All of us are worried about the economy. All of us know people who have lost their jobs, or young people who can't find jobs. Endowments are down at universities and foundations; savings and retirement funds are down for individual Americans. Day to day, decision by decision, life is harder for many of us than it has been in a long time. But two recent studies reveal that a bad situation is even worse for our performing and visual artists.
Studies by the National Endowment for the Arts (NEA) show that unemployment among artists rose sharply in the last months of 2008. There were 50,000 more unemployed artists in the fourth quarter of 2008 than in the fourth quarter of 2007, an increase of 61 percent in a one-year period. The artist unemployment rate was twice that of other professional groups. And many individual artists simply left the arts workforce during this time, which suggests an even higher unemployment rate than is otherwise reported. These findings are dramatized in another study by a Ford Foundation initiative, Leveraging Investments in Creativity (LINC). LINC's researchers found that slightly more than half of the employed artists in the country experienced drops in income from 2008 to 2009; 18 percent of the artists surveyed said that their incomes were down by 50 percent or more. Things are bad, but things are worse for artists.

# Set of tasks
#1 Answer these questions about the passage on artist unemployment:
(a) According to the text, what is down at universities and foundations?
(b) By what percentage did the number of unemployed artists rise from the fourth quarter of 2007 to the fourth quarter of 2008?
(c) What share of the artists surveyed by LINC said their incomes had fallen by 50 percent or more?
#2 Reproduce the passage on artist unemployment word for word, from "All of us are" up to and including "and visual artists.".
#3 List every percentage figure that appears in the passage on artist unemployment.
The material that comes after this text has no connection to it.

# Extracted information
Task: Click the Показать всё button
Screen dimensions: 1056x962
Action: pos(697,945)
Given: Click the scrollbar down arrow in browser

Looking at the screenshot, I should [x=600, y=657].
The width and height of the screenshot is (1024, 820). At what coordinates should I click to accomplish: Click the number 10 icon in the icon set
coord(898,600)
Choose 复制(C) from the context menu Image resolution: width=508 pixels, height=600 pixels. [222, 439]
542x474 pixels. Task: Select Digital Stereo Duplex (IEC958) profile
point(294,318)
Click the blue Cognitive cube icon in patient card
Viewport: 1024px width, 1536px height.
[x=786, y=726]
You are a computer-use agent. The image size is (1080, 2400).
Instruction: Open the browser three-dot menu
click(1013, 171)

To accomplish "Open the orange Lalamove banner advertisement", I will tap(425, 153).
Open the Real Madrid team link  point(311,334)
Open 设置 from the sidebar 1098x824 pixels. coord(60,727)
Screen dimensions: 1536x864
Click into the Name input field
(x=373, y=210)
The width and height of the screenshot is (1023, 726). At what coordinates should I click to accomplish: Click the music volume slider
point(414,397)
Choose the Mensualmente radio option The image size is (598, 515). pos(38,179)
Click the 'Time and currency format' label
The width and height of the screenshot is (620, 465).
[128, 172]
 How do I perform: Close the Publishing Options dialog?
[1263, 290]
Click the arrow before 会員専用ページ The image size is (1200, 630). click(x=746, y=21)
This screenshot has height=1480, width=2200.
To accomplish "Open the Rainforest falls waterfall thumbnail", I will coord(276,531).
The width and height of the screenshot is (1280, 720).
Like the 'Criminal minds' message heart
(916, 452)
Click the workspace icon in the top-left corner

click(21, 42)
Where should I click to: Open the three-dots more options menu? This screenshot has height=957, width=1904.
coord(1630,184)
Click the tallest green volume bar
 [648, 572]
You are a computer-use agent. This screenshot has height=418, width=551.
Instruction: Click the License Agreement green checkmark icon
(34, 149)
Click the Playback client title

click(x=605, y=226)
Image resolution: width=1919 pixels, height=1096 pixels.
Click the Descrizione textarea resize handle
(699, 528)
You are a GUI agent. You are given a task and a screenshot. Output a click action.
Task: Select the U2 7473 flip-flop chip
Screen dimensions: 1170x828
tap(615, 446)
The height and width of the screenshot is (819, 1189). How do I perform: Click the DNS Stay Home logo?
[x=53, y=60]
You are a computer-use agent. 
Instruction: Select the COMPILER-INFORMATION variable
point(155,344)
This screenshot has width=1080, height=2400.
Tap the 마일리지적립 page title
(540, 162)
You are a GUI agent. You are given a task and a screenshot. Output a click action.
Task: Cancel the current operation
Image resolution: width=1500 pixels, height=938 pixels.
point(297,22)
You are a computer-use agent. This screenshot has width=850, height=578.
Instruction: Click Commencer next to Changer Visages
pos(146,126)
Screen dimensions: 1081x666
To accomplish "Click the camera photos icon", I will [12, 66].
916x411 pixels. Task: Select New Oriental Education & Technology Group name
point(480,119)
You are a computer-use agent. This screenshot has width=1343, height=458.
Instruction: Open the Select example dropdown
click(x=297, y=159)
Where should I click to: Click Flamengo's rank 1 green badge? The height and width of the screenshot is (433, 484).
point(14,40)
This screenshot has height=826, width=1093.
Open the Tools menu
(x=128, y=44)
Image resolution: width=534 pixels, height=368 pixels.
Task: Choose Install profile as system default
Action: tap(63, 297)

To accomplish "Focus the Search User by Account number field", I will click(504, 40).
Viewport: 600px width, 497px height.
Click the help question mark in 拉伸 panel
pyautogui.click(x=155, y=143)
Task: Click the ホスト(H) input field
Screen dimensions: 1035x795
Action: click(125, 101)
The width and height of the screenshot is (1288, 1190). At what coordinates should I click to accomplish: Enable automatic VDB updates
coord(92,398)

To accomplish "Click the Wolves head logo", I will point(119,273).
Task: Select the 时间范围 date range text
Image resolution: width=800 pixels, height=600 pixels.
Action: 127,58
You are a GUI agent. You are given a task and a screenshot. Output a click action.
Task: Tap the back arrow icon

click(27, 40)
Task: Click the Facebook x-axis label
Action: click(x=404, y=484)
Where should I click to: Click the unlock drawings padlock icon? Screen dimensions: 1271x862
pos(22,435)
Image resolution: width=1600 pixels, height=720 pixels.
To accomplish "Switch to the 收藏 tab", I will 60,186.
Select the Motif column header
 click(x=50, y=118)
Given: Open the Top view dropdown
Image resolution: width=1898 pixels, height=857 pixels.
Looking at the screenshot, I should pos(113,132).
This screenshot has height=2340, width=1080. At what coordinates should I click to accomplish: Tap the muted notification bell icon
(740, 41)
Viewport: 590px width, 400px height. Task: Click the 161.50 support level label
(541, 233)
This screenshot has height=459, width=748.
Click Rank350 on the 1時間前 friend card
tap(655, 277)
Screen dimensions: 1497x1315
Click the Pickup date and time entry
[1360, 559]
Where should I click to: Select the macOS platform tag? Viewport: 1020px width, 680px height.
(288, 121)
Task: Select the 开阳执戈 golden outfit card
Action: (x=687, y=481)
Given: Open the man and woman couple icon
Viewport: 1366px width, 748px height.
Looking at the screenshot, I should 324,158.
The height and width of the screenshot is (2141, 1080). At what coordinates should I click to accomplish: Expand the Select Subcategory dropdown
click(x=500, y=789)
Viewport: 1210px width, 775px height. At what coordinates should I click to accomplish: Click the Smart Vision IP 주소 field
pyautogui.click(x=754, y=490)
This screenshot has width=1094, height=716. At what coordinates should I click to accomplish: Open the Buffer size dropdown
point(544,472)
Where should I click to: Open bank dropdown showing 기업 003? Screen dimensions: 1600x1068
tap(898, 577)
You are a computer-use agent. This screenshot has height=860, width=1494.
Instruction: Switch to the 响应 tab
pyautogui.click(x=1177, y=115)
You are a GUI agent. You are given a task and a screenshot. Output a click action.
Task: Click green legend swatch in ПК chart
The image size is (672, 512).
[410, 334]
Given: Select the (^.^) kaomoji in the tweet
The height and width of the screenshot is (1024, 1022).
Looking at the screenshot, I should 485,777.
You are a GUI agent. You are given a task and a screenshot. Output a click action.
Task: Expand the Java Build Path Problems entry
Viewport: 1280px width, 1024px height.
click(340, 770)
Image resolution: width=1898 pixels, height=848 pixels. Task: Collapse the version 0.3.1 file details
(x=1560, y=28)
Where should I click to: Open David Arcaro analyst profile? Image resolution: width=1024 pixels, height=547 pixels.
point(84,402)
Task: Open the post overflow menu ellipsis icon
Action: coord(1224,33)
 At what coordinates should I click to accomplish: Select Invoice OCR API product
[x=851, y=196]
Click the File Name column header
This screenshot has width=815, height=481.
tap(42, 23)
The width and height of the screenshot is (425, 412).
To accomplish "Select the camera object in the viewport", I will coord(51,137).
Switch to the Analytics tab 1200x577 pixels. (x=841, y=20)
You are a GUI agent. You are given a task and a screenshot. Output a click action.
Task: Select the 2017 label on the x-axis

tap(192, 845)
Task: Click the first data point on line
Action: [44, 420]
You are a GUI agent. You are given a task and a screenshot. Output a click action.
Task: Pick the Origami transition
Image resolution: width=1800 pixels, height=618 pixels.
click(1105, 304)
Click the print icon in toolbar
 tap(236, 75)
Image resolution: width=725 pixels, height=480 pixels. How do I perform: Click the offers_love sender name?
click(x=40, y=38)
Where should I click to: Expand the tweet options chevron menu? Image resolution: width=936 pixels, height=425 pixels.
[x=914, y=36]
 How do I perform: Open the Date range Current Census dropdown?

# Answers below
#1
(a) Endowments
(b) 61 percent
(c) 18 percent

#2
All of us are worried about the economy. All of us know people who have lost their jobs, or young people who can't find jobs. Endowments are down at universities and foundations; savings and retirement funds are down for individual Americans. Day to day, decision by decision, life is harder for many of us than it has been in a long time. But two recent studies reveal that a bad situation is even worse for our performing and visual artists.

#3
61 percent
18 percent
50 percent